Текст для чтения:

+++

Теперь прибалтийские националисты упрекают нас, что в СССР был «Гулаг» и принудительный труд. А в Латвии было что? Тот же самый принудительный труд и такой же «Гулаг». Разница была в том, что в СССР добывали золото и валили лес заключенные, которые были признаны виновными в уголовных преступлениях. Не будем сейчас спорить, насколько обоснованно. Главное, что в Латвии людей отправляли на принудительные работы без какой-либо вины, без какого-либо приговора, просто потому, что «жить стало трудно», а объект поклонения и обожания латышских фашистов – Германия прикончила им почти всю внешнюю торговлю и ввергла Латвию в сильнейший экономический кризис, по сравнению с которым Великая депрессия стала казаться годами процветания и богатства.

С разгоранием войны в Европе положение в Латвии только ухудшалось. Если в декабре 1939 года, по данным Latvijas Darba Centrālā, было 4 тысячи зарегистрированных безработных, то в марте 1940 года их стало 13,2 тысячи. Это официальные данные, а по подсчетам А.А. Дризула, численность безработных достигала 44 тысяч человек [24] . Поток людей, которых Latvijas Darba Centrālā погнала на принудительные работы, резко вырос и в январе – апреле 1940 года составил 30,8 тысячи человек. В апреле 1940 года был разработан еще более дикий план, предусматривающий увольнение в мае – сентябре 1940 года 32,2 тысячи рабочих и служащих в городах и отправку их на принудительные работы в сельскую местность [25] .

Это вызвало массовое сопротивление по всей Латвии. С апреля 1940 года стали отмечаться случаи, когда рабочие предприятий стали отказываться ехать в деревню, во многих случаях не удавалось отправить ни одного человека. Люди были готовы голодать, лишь бы не ехать на принудительные работы. Все это безумие было прекращено вводом Красной Армии в Латвию 21 июня 1940 года. Надо ли говорить, что население Латвии встретило Красную Армию как освободителей от собственного правительства, загонявшего их в латвийский «Гулаг» под названием Latvijas Darba Centrālā?

Теперь в Латвии старательно не хотят вспоминать об этом позорном моменте в своей истории. Даже поисковая система Google не дает никаких ссылок по запросу «Latvijas Darba Centrālā», нет об этой организации статьи в латышской Википедии. Ни ссылок, ни упоминаний, в особенности на фоне пространных излияний на тему «советской оккупации». Действительно, к чему теперь европейской нации вспоминать о том, как они же сами превратили всю свою страну в концлагерь и гнали своих же соотечественников на принудительные работы?

+++

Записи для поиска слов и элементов
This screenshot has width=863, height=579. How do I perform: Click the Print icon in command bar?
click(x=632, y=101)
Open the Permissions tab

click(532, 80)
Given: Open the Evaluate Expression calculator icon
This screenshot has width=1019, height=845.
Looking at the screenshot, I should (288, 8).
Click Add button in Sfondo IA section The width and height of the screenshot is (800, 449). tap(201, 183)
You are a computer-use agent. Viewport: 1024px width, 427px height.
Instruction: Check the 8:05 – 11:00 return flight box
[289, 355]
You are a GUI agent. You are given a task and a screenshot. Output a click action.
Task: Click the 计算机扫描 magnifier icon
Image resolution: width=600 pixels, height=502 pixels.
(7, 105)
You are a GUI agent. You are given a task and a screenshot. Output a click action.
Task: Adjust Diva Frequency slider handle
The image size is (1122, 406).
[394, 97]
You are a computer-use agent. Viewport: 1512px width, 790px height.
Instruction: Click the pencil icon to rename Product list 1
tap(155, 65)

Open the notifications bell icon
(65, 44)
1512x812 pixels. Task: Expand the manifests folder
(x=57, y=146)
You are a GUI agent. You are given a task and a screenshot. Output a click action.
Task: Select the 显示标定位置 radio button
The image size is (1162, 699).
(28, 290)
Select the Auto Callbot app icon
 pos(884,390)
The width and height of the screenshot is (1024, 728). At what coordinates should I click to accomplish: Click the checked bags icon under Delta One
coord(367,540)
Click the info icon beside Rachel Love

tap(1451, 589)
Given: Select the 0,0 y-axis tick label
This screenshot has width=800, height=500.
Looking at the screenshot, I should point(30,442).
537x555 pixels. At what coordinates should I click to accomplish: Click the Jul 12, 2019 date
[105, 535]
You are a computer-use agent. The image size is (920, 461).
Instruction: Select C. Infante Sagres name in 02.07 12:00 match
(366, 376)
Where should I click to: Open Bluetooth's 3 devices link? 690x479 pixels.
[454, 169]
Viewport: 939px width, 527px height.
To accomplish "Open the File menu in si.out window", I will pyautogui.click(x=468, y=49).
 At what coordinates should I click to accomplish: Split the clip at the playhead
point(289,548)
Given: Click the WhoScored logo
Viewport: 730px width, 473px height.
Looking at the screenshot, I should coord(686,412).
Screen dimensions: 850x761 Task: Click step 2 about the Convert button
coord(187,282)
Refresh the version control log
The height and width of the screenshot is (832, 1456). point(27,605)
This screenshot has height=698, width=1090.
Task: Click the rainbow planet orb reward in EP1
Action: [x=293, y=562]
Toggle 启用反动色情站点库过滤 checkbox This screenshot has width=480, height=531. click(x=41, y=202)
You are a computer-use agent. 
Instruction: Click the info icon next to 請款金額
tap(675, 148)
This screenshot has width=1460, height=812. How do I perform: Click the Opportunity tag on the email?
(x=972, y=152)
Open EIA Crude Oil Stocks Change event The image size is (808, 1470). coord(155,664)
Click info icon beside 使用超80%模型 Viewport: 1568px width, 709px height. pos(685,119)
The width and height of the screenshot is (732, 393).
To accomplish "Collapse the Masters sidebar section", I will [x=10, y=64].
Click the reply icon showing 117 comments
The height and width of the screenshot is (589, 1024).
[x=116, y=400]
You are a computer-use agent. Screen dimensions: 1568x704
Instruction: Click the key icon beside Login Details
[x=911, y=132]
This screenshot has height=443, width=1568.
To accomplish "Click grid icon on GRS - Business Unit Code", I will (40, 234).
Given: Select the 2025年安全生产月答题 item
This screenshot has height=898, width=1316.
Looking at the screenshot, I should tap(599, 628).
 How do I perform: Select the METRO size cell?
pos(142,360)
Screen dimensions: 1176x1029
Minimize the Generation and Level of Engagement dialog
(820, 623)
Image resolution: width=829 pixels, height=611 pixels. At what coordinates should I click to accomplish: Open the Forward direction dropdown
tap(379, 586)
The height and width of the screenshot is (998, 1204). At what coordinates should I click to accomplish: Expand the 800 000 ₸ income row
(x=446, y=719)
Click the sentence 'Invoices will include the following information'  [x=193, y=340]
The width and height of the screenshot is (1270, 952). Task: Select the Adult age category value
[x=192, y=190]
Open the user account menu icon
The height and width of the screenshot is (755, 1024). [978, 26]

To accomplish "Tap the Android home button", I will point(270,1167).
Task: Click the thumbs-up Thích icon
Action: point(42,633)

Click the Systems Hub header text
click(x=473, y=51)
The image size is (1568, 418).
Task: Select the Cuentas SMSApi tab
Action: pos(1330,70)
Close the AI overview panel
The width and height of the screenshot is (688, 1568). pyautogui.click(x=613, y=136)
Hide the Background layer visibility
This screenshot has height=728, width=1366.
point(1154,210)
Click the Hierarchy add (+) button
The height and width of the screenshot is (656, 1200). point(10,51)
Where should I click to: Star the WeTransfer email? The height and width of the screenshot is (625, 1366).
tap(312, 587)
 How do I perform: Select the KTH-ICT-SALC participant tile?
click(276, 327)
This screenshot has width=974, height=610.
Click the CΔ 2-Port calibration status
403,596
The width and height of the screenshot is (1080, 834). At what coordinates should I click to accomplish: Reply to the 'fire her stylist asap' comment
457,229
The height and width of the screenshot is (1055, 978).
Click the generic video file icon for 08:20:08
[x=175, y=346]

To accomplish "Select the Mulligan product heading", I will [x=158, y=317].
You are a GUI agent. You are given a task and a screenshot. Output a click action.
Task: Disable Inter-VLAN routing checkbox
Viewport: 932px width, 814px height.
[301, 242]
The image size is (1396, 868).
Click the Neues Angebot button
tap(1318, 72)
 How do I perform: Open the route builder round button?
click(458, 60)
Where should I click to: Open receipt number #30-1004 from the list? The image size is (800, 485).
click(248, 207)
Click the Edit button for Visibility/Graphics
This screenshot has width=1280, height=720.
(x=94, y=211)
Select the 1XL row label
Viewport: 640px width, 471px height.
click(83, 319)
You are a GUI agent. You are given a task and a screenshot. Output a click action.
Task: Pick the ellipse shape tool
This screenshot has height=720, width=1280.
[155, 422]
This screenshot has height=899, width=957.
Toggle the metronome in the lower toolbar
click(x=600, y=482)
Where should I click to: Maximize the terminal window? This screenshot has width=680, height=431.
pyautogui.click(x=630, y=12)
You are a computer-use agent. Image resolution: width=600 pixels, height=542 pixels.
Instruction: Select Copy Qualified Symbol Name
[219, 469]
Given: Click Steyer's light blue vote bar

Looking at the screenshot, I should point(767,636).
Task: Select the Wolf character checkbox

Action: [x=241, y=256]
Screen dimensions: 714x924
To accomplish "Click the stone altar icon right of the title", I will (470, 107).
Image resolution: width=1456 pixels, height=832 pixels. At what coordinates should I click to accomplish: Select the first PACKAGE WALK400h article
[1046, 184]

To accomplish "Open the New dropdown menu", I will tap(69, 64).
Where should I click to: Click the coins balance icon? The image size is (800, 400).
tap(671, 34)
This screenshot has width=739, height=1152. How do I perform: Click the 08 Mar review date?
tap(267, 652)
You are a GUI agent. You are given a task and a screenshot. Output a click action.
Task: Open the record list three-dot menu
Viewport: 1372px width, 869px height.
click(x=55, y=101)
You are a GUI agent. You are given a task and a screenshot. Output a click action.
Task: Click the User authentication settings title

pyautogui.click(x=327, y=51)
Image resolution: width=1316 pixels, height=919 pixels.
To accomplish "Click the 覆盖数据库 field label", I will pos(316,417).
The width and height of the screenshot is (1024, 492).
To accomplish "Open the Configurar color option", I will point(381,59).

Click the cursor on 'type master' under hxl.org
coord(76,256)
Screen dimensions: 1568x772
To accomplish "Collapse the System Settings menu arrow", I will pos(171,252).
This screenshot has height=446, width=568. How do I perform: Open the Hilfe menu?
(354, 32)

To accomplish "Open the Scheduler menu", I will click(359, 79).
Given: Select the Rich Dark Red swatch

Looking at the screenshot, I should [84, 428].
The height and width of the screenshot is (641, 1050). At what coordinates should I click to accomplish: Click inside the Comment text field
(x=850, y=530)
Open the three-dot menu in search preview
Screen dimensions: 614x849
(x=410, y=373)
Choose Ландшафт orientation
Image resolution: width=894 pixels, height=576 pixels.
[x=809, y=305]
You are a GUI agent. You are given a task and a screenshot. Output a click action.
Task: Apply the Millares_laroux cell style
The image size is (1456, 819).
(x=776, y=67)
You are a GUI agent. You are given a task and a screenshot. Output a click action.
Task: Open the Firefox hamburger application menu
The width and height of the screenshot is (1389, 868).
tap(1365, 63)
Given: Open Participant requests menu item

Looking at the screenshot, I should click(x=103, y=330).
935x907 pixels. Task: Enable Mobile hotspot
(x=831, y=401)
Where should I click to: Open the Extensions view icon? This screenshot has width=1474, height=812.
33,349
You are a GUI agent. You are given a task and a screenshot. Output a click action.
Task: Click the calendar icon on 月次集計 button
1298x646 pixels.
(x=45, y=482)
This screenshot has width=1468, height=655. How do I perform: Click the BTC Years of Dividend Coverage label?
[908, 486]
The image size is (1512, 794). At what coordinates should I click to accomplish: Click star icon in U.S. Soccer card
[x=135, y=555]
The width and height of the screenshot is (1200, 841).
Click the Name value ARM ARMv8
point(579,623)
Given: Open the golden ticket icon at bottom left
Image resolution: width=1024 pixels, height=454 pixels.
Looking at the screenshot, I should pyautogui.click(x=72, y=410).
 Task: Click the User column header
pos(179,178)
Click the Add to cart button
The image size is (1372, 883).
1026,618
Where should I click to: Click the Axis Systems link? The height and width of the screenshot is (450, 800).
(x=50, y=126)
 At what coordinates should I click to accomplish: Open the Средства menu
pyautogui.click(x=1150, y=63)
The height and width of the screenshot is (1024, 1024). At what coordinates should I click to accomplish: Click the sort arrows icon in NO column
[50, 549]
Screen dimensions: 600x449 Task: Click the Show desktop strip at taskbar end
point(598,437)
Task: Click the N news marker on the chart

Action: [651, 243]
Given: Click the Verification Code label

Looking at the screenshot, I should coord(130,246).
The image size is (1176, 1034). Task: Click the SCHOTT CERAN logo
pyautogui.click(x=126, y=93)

+++

Текст задания 1: Сколько зарегистрированных безработных было в Латвии в марте 1940 года по данным Latvijas Darba Centrālā, согласно тексту о принудительном труде в Латвии?
Текст задания 2: Процитируйте без изменений фрагмент текста о принудительном труде в Латвии, начиная со слов «Теперь в Латвии» и продолжая до слов «на принудительные работы?» включительно.
Записи никак не связаны с текстом для чтения.

Результат выполнения 1: 13,2 тысячи человек.

Результат выполнения 2:
Теперь в Латвии старательно не хотят вспоминать об этом позорном моменте в своей истории. Даже поисковая система Google не дает никаких ссылок по запросу «Latvijas Darba Centrālā», нет об этой организации статьи в латышской Википедии. Ни ссылок, ни упоминаний, в особенности на фоне пространных излияний на тему «советской оккупации». Действительно, к чему теперь европейской нации вспоминать о том, как они же сами превратили всю свою страну в концлагерь и гнали своих же соотечественников на принудительные работы?